* _Exercise_: Write out exactly the lines below from the one containing "The height and" to the last, both ends kept, and nothing more; skip all pictures.

* _Data in this exercise_:
-*-

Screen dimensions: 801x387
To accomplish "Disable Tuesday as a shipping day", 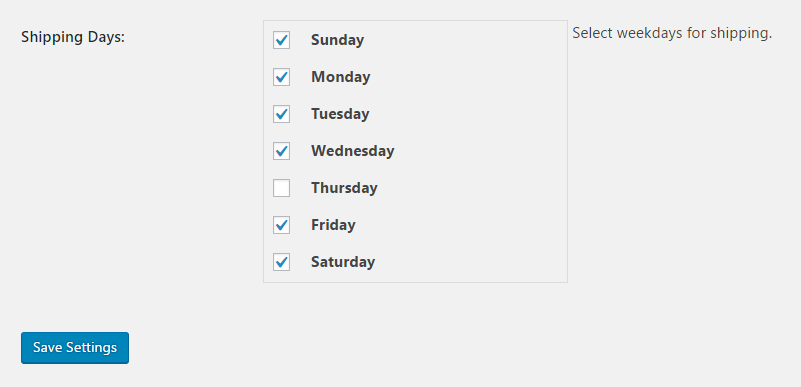I will [x=281, y=114].
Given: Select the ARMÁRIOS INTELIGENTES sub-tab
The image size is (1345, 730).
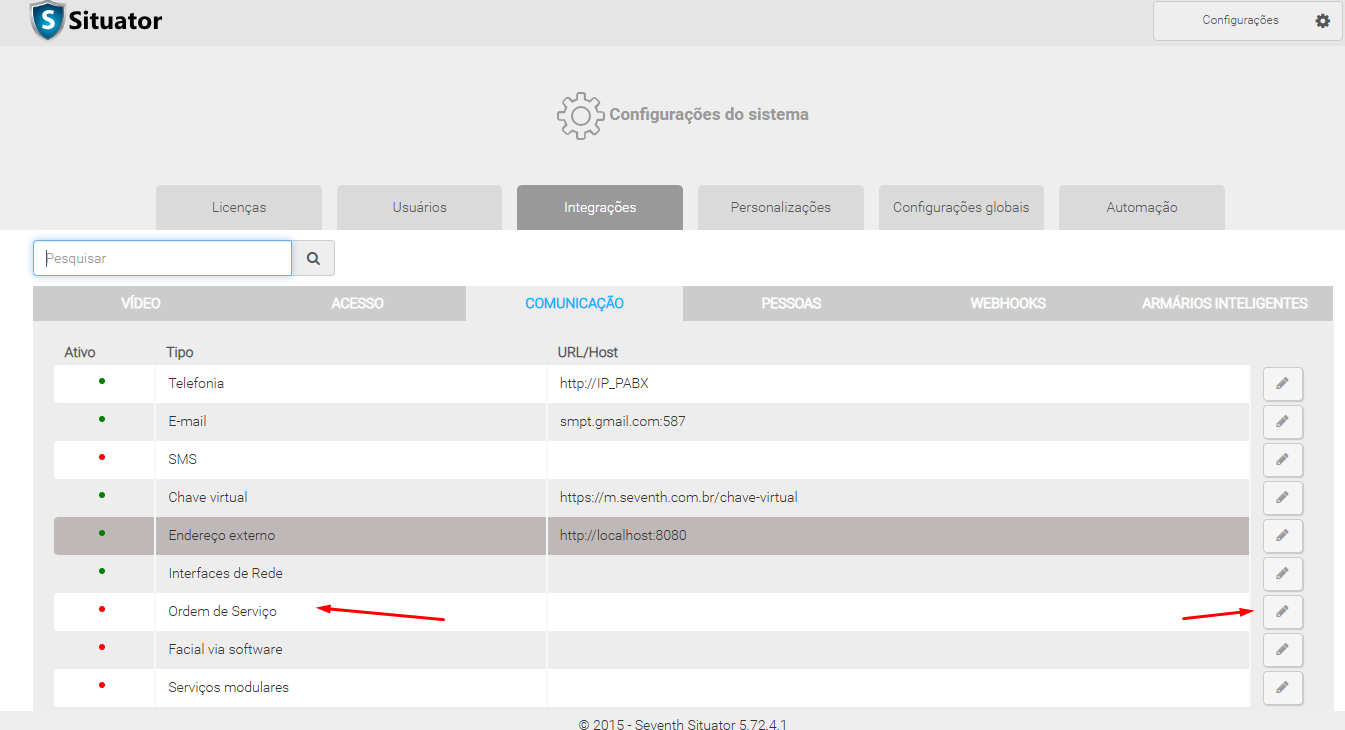Looking at the screenshot, I should tap(1224, 304).
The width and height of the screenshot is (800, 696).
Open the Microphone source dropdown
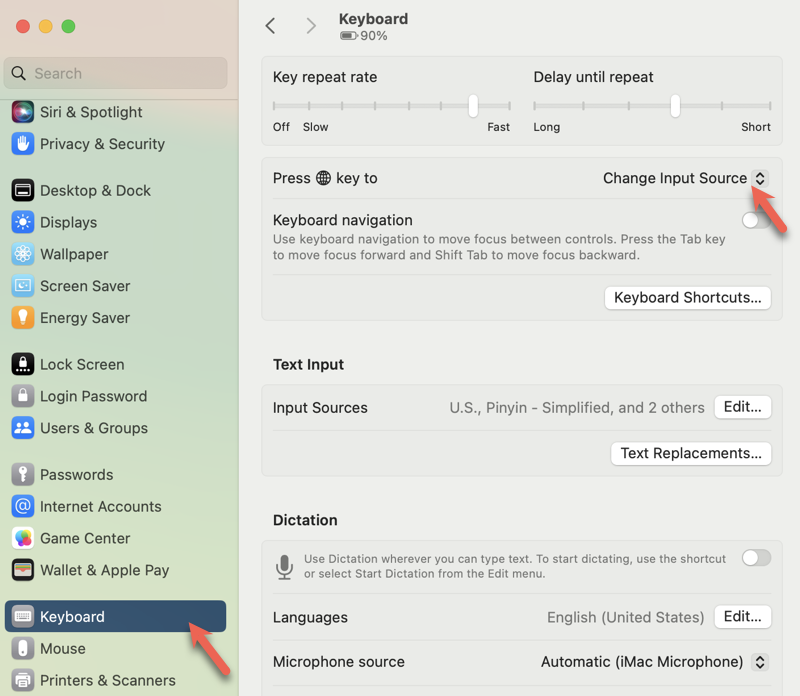759,662
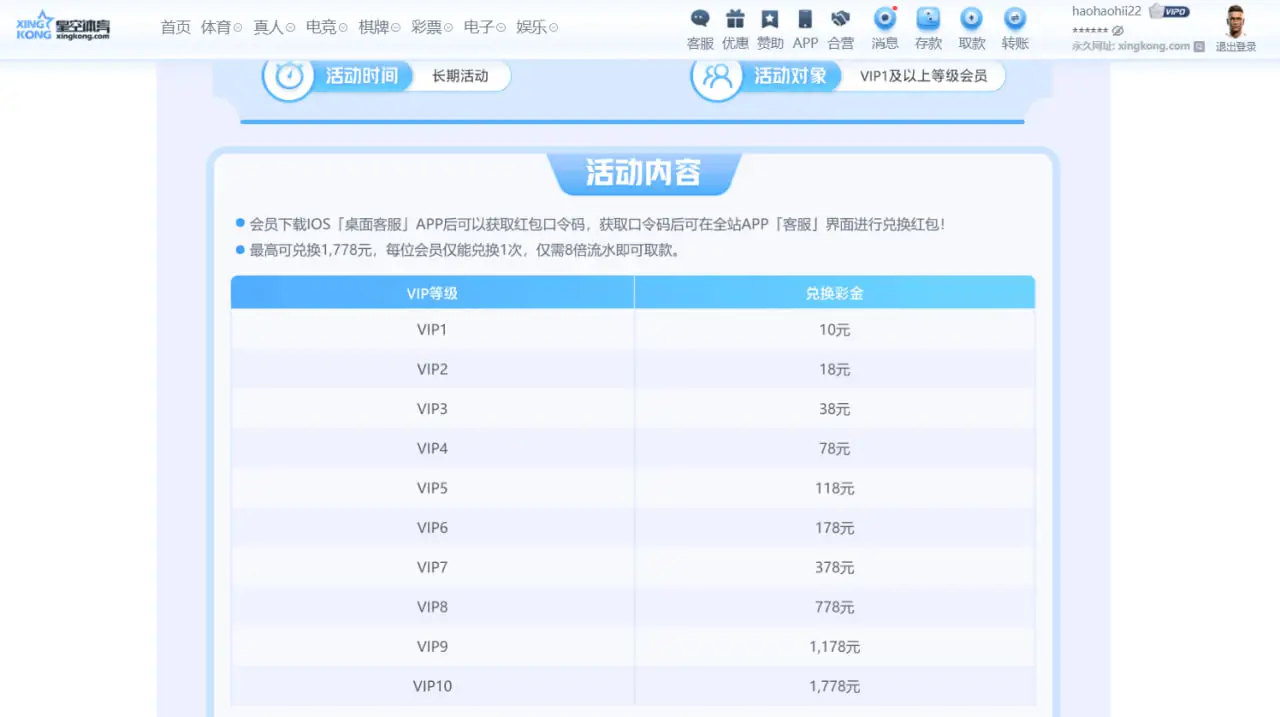
Task: Click the Xingkong logo
Action: point(63,25)
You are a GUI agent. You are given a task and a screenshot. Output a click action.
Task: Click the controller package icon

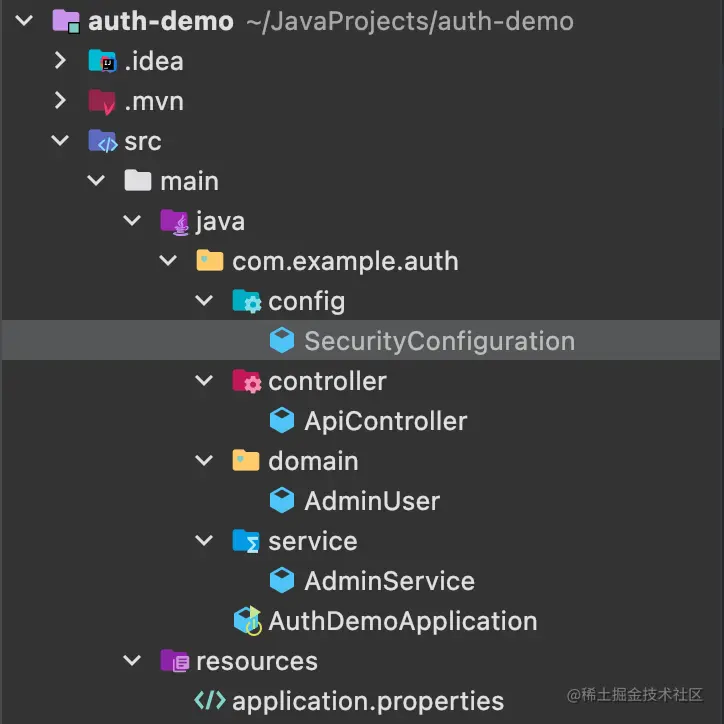click(x=246, y=381)
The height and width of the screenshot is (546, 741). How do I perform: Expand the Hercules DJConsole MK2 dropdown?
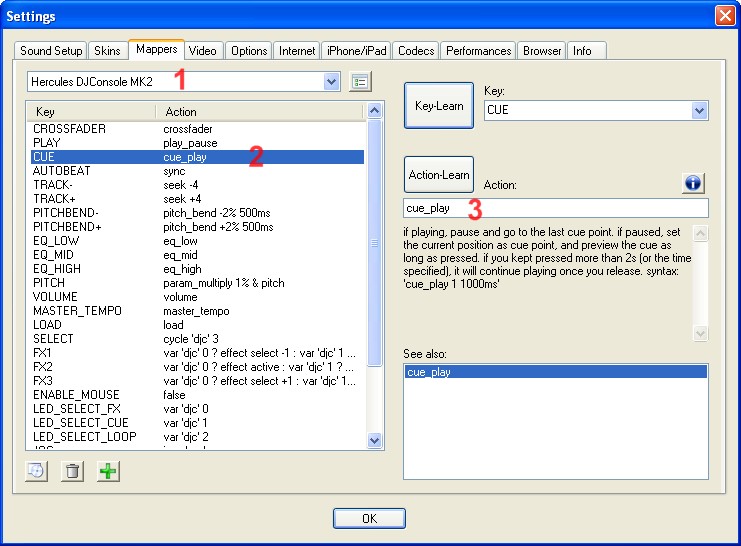[332, 81]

-*-

* _The completed task_:
The height and width of the screenshot is (546, 741). How do I perform: Expand the Hercules DJConsole MK2 dropdown?
[332, 81]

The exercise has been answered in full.